> **Exercise brief**
Please rewrite everything in the data from the line containing "Task: Click the flight route arrow line" down to the line containing "Action: click(421, 480)", both included, and nothing else. Reproduce every line, but multiply the coordinates in the answers by 0.65 and round each result to a whole number, with halves rounded up.

> **Material shown**
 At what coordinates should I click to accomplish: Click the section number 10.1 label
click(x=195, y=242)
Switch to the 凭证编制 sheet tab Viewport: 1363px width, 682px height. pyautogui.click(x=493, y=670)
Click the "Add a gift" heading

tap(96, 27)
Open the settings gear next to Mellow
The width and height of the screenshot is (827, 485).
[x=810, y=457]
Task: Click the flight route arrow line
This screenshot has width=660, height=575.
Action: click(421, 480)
==
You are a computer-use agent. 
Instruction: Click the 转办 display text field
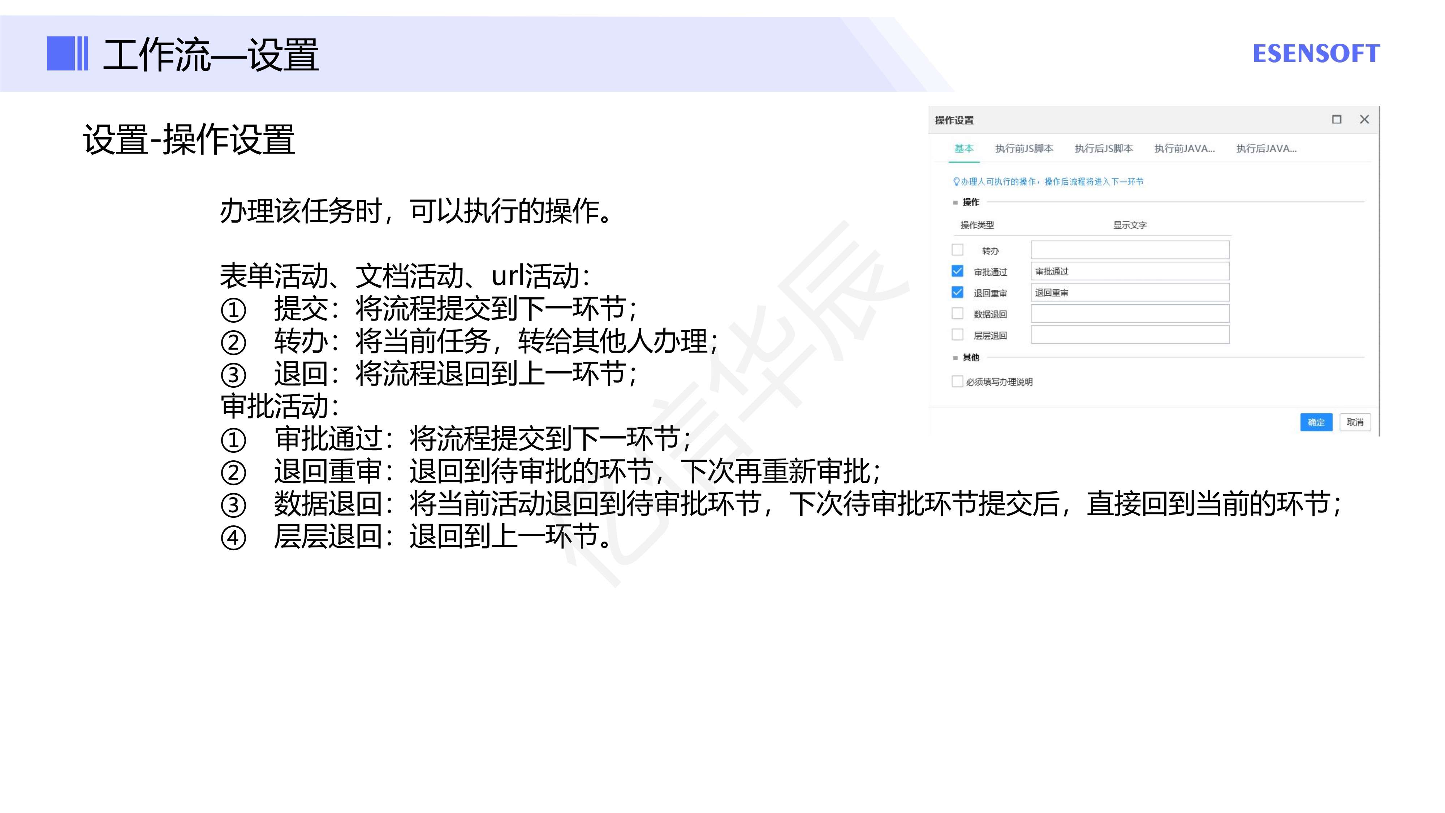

> **Written solution**
Task: Click the flight route arrow line
This screenshot has width=660, height=575.
Action: click(274, 312)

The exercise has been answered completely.